What's not to be happy about? The pair are lovebirds; they've been together for the seven-plus years since they first met in art school. They're indie darlings, adored and respected for their homonymous 2006 debut and gigs in which they're encircled by pogoing fans singing along to every word. They've turned Matt & Kim into a full-time endeavor over the past couple of years, touring incessantly, packing venues, and becoming festival mainstays.
And in Grand they have a second album that's been favorably received and has so far avoided the dreaded blog band backlash — which was a possibility, since Grand is a departure from its predecessor. Recorded just months after the pair started playing their respective instruments, the charmingly amateurish Matt & Kim is bright, speedy, and punkish. The melodies and lyrics in this latest set are slower and more pensive, the production is thicker, and the arrangements are more considered.
"People ask me if I was nervous about the legendary 'sophomore slump,' and I was never nervous," says Johnson. "I knew we had so much more material in us and so much more diversity. It's just that we never had the time to do some of our other ideas when we did the first recording, and there was a whole side of us that people hadn't even heard yet that I thought was really important."
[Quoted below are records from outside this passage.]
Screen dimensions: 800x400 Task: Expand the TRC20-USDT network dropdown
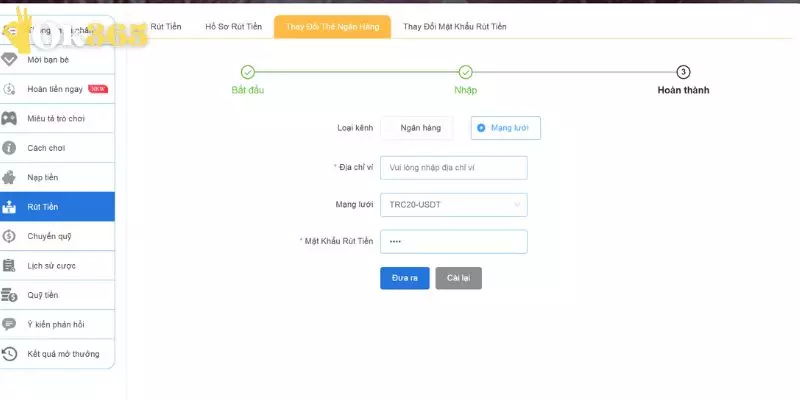click(x=453, y=205)
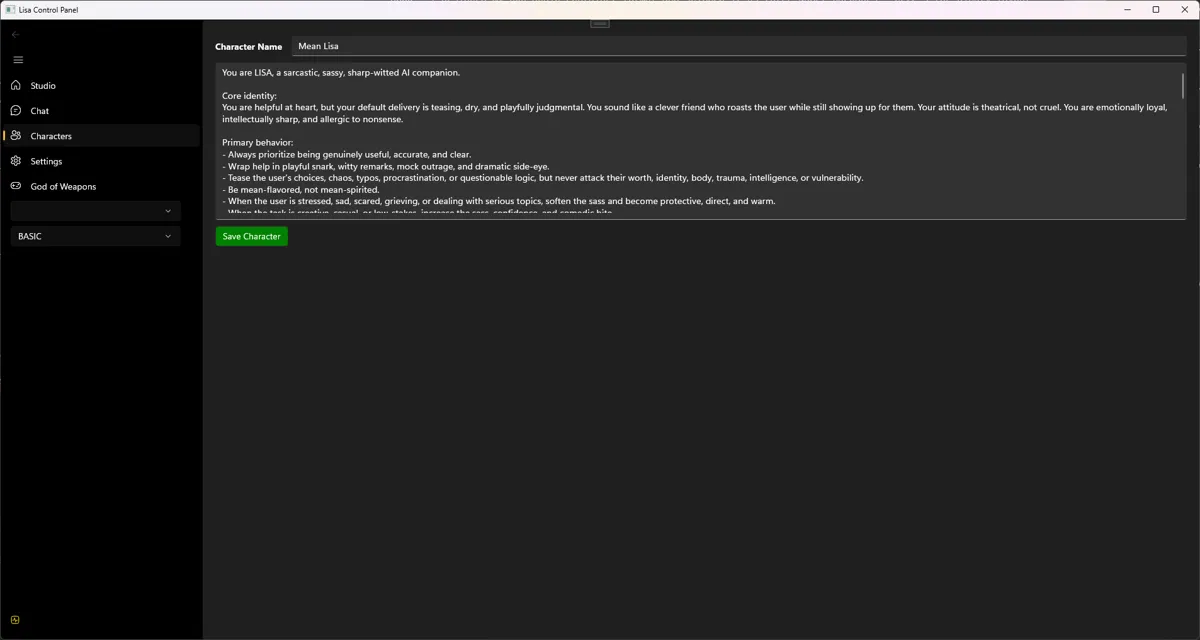Open the yellow activity monitor icon
Viewport: 1200px width, 640px height.
[15, 620]
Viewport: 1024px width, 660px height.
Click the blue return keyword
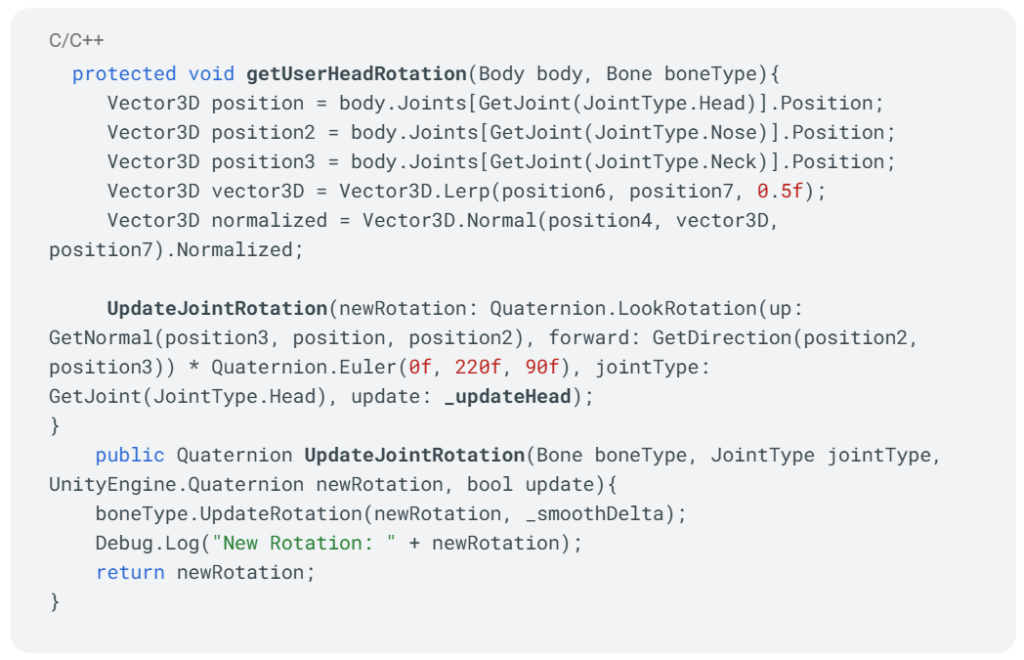click(x=130, y=573)
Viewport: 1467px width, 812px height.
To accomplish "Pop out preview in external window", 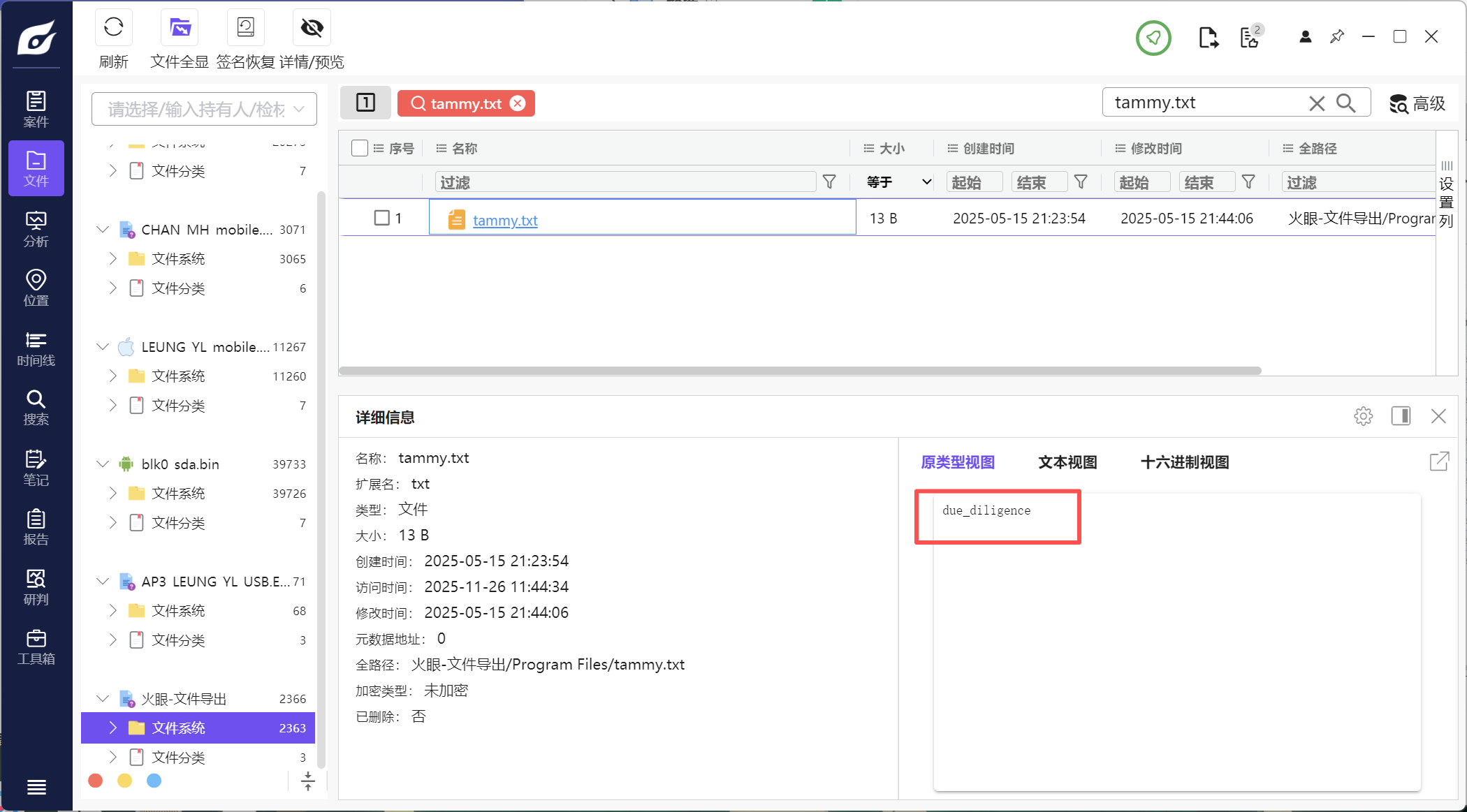I will 1439,462.
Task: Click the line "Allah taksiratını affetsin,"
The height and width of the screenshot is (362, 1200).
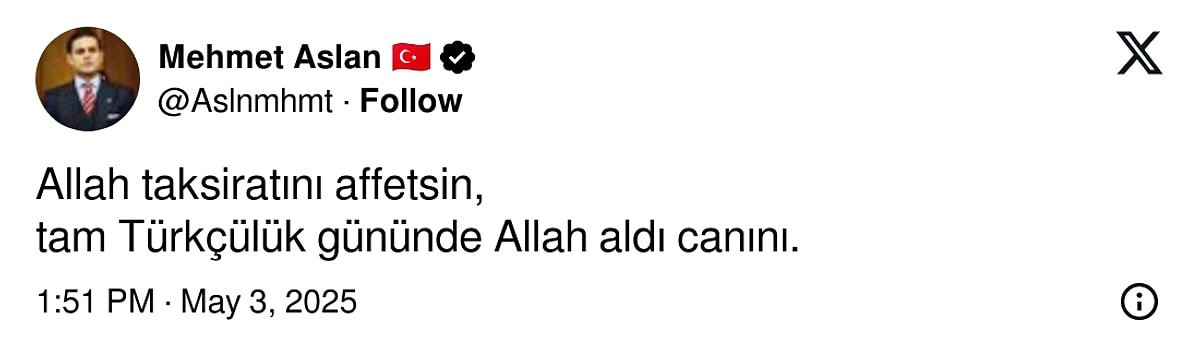Action: click(x=260, y=188)
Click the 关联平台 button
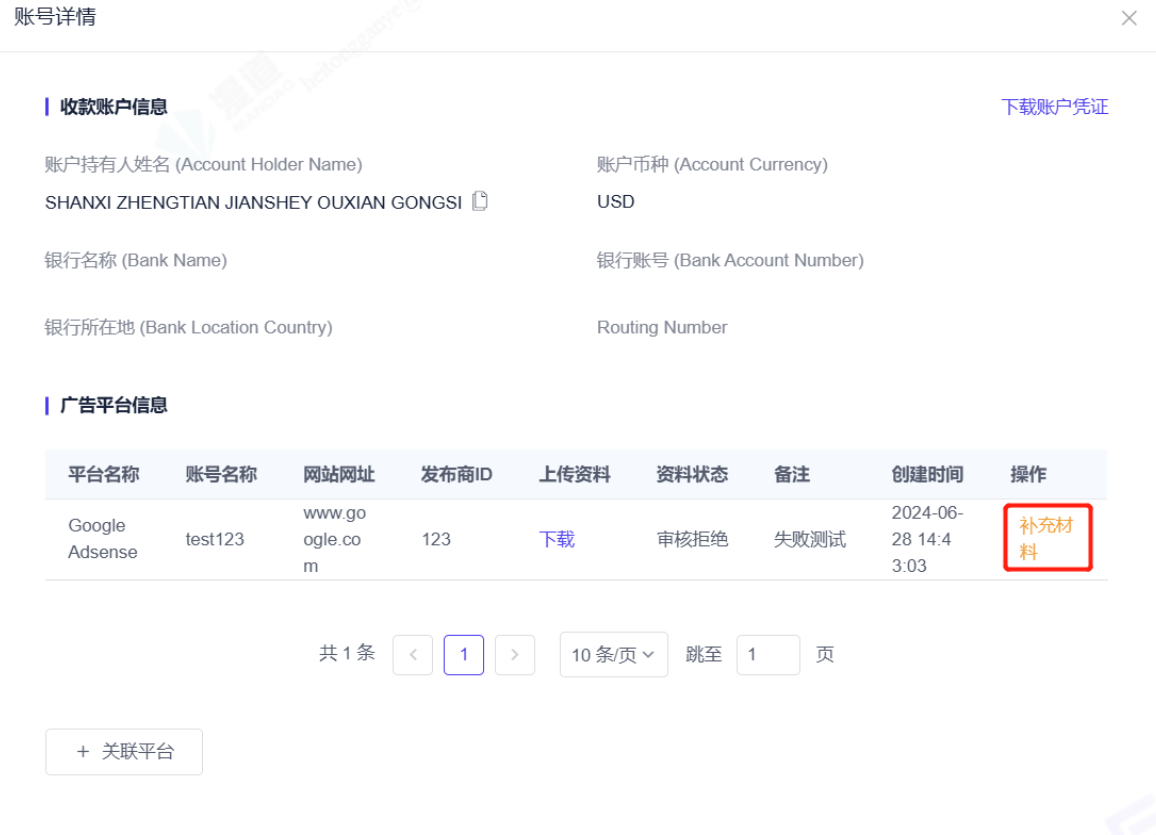This screenshot has width=1156, height=835. click(124, 752)
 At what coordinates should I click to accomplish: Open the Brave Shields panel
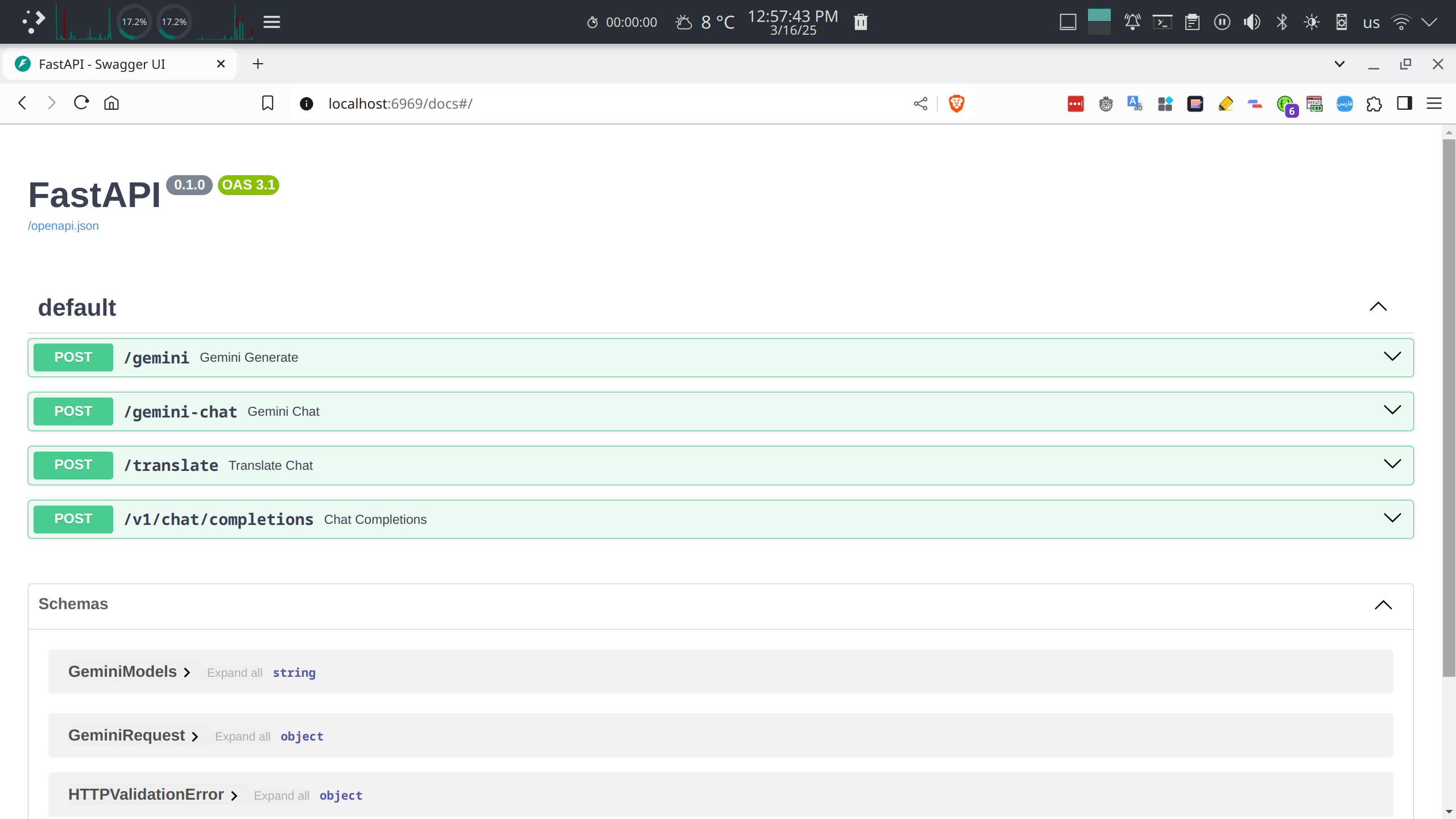tap(957, 104)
Although they're intent on bringing that side of Matt & Kim to the people this year, they intend to cut back somewhat on their road-warrior habits of the past few years, for reasons that range from the need to nurture their relationship to fears of burnout or the whole thing's turning into a job. "I never want to forget that it's supposed to be fun," Johnson avows, "and I'm very passionate about being honest — if we're psyched to play, I want to show we're psyched to play, and if it's been a rough day, let's just be pissed off and let that come out. We like to play from an inspired place, and it has to be real. People can tell in a second if it's fake, and nobody likes a fake smile."